#### Exercise
State, as a number alone, how many lines of the entries contain the word "computer".

#### Provided records
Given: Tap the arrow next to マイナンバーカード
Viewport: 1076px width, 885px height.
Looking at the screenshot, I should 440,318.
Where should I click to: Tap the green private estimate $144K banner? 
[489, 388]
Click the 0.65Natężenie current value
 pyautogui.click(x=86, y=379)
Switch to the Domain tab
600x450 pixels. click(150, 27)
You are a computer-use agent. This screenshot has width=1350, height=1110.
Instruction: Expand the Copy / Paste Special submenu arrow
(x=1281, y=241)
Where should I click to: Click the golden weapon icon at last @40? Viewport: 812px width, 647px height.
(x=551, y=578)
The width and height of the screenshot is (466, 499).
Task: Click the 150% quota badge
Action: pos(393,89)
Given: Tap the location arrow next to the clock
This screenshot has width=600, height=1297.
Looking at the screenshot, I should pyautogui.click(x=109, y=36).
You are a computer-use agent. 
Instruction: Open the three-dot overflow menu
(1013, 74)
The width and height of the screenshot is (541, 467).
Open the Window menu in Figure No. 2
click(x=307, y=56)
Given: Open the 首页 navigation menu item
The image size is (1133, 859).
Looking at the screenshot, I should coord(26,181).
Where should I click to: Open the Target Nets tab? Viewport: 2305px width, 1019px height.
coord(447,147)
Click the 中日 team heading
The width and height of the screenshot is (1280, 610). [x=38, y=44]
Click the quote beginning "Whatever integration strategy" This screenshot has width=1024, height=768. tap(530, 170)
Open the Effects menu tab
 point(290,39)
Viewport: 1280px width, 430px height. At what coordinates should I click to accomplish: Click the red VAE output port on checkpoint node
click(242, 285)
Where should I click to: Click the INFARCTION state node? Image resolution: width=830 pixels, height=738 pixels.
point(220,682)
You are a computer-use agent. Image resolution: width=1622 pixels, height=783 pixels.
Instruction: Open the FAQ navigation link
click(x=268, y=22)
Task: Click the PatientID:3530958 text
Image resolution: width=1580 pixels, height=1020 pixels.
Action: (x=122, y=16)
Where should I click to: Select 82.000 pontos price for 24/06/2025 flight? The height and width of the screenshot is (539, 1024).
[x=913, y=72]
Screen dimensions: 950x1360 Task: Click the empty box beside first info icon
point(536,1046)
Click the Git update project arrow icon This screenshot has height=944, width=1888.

#### Answer section
3